===== Input records =====

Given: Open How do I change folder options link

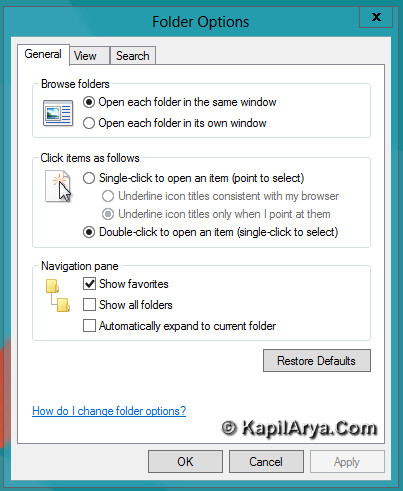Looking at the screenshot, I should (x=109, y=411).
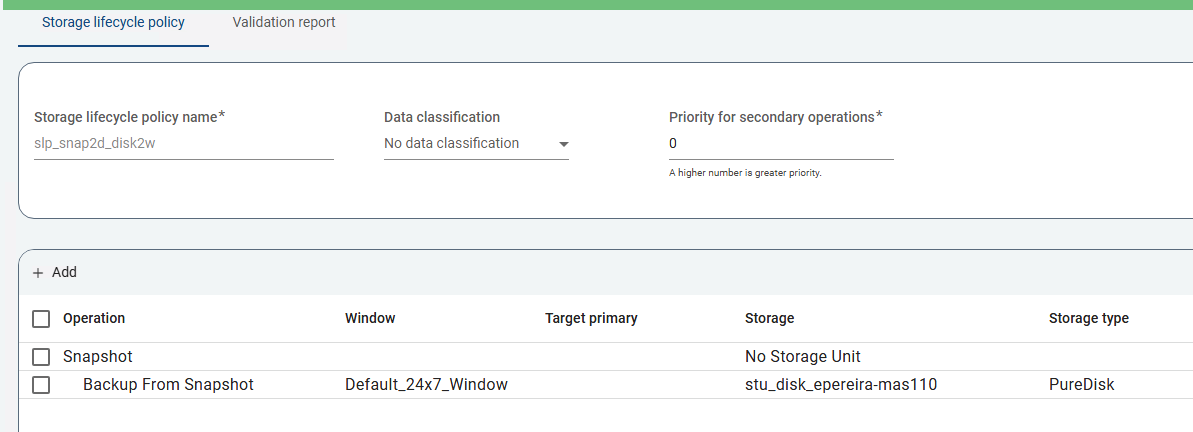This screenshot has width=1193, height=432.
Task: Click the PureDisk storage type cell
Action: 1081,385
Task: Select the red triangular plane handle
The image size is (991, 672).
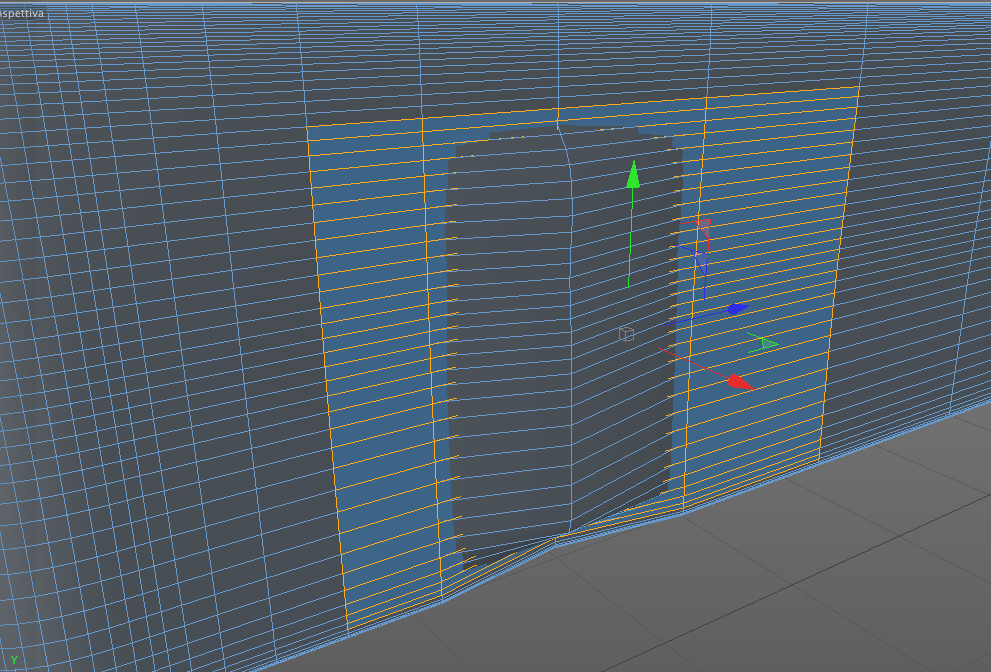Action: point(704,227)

=====

Go through the records above and write out every line exactly, passing over the pictures.

Given: Open How do I change folder options link

Looking at the screenshot, I should (x=109, y=411).
This screenshot has width=1193, height=432.
Task: Click the PureDisk storage type cell
Action: 1081,385
Task: Select the red triangular plane handle
The image size is (991, 672).
Action: point(704,227)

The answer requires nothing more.